<?xml version="1.0"?>
<?xml-stylesheet type="text/xsl" href="nutch-conf.xsl"?>

<!-- Put site-specific property overrides in this file. -->

<nutch-conf>

    <property>
	<name>plugin.includes</name>
	<value>nutch-extensionpoints|protocol-(file|pmid)|urlfilter-regex|parse-(text|html|pubmed)|index-basic|query-(basic|site|url)</value>
	<description>Regular expression naming plugin directory names to
	    include.  Any plugin not matching this expression is excluded.
	    In any case you need at least include the nutch-extensionpoints plugin. By
	    default Nutch includes crawling just HTML and plain text via HTTP,
	    and basic indexing and search plugins.
	</description>
    </property>
    <property>
	<name>urlnormalizer.class</name>
	<value>org.apache.nutch.net.TrivialUrlNormalizer</value>
	<description>Name of the class used to normalize URLs.</description>
    </property>
    <property>
	<name>protocol.pmc.colorizer</name>
	<value>http://oriole.eecs.umich.edu/cgi-bin/colorizeHtmlText.pl</value>
	<description>Path to PMC abstract/citations colorizer</description>
    </property>
    <property>
	<name>protocol.pmid.pubmed_url</name>
	<value>http://www\.ncbi\.nlm\.nih\.gov/entrez/query\.fcgi\?cmd=Retrieve&amp;db=pubmed&amp;dopt=Abstract&amp;query_hl=1&amp;itool=pubmed_docsum</value>
	<description>URL to PubMed Entrez search utility.
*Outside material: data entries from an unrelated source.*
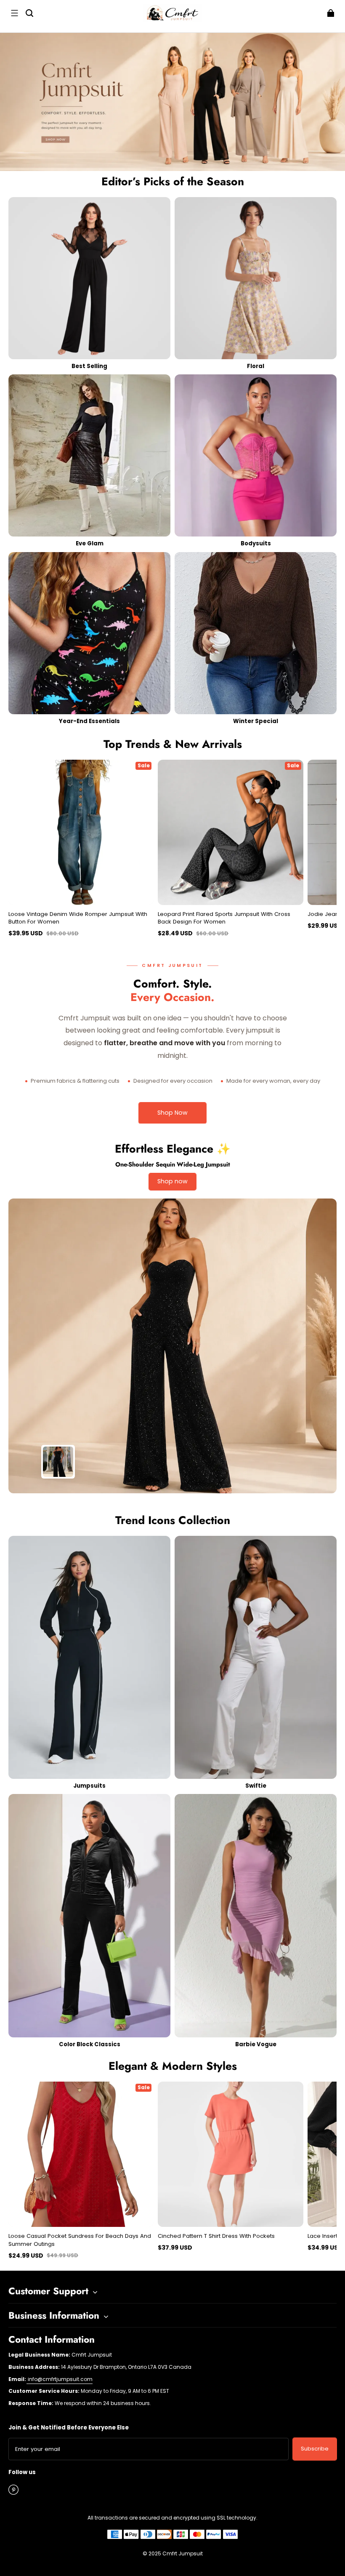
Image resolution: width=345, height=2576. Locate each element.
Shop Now (172, 1112)
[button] (14, 13)
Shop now (172, 1181)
URLs for protocol-pmid should be of this form, with &amp;list_uids=$PMID on the end.</description>
    </property>
    <property>
	<name>db.max.anchor.length</name>
	<value>65536</value>
	<description>The maximum number of characters permitted in an anchor.
	</description>
    </property>
    <property>
	<name>db.ignore.internal.links</name>
	<value>false</value>
	<description>If true, when adding new links to a page, links from
	    the same host are ignored.  This is an effective way to limit the
	    size of the link database, keeping the only the highest quality
	    links.
	</description>
    </property>
</nutch-conf>